If the answer is not in the context, say 'I do not know'. Do not make things up.

Context:
{context}

Question: {query}
"""

### Exercise 13: RAG Answer Generators
**Task:** Create `rag_answer_a(query)` and `rag_answer_b(query)`.

In [110]:
def rag_answer_a(query):
    docs = retrieve_a(query)
    prompt = format_prompt(query, docs)
    response = client.chat.completions.create(
        model="gpt-4o-mini",
        messages=[{"role": "user", "content": prompt}]
    )
    return response.choices[0].message.content

def rag_answer_b(query):
    docs = retrieve_b(query)
    prompt = format_prompt(query, docs)
    response = client.chat.completions.create(
        model="gpt-4o-mini",
        messages=[{"role": "user", "content": prompt}]
    )
    return response.choices[0].message.content

### Exercise 14: Automated Question Generation
**Task:** Generate a question from a random chunk in List A to test our system.

In [111]:
import random
chunk = random.choice(loaded_chunks_a)
print(f"Source: {chunk}")

resp = client.chat.completions.create(
    model="gpt-4o-mini",
    messages=[{"role": "user", "content": f"Write a short question for this text: {chunk}"}]
)
generated_q = resp.choices[0].message.content
print(f"Gen Question: {generated_q}")

Source: Inclination of Equator to Orbit  29.58 deg  
Rotation Period  16.11 hours
Gen Question: What is the inclination of the equator to its orbit?

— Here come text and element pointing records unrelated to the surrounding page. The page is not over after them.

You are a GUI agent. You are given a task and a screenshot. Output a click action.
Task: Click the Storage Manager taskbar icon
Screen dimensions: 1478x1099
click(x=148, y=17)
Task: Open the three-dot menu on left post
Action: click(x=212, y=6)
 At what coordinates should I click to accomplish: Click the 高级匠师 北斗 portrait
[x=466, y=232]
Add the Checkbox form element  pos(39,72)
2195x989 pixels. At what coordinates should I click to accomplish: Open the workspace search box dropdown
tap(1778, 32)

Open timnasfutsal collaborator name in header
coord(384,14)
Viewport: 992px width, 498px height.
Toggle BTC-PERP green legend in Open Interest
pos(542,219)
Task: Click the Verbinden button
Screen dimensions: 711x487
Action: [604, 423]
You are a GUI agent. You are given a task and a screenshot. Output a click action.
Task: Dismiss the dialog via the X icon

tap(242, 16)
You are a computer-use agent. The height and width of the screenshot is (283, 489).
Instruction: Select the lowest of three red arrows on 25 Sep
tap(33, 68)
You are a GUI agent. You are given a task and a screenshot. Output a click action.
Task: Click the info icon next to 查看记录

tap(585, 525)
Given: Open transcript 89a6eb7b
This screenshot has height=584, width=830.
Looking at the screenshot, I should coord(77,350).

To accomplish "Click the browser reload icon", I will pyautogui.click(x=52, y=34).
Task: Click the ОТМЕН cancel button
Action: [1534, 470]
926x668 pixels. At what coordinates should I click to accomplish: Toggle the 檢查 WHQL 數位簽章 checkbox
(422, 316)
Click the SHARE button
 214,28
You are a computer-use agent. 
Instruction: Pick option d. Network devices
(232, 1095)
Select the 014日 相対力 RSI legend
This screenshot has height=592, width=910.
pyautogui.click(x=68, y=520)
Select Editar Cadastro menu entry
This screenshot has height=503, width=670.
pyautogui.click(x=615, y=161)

### Exercise 15: Side-by-Side Comparison & Out-of-Context Test
**Task:** 
1. Define a list containing valid questions AND an **out-of-context** question (e.g., about France).
2. Loop through them, getting answers from Pipeline A and Pipeline B.
3. Display a Pandas DataFrame comparing the two results.

In [113]:
test_questions = [
    "What is the great red spot on jupiter?",     # Should retrieve from Jupiter
    "How hot is Venus?",                          # Should retrieve from Venus
    "What is the capital of France?"              # Out of context -> Should say "I do not know"
]

results = []

for q in test_questions:
    # Run both pipelines
    ans_a = rag_answer_a(q)
    ans_b = rag_answer_b(q)
    
    results.append({
        "Question": q,
        "Answer A (Local)": ans_a,
        "Answer B (OpenAI)": ans_b
    })

# Create Comparison Table
df_compare = pd.DataFrame(results)
pd.set_option('display.max_colwidth', None)
df_compare

Unnamed: 0,Question,Answer A (Local),Answer B (OpenAI)
0,What is the great red spot on jupiter?,The Great Red Spot is a storm on Jupiter.,The Great Red Spot is a storm on Jupiter.
1,How hot is Venus?,Venus is 462°C.,Venus is 462°C.
2,What is the capital of France?,I do not know.,I do not know.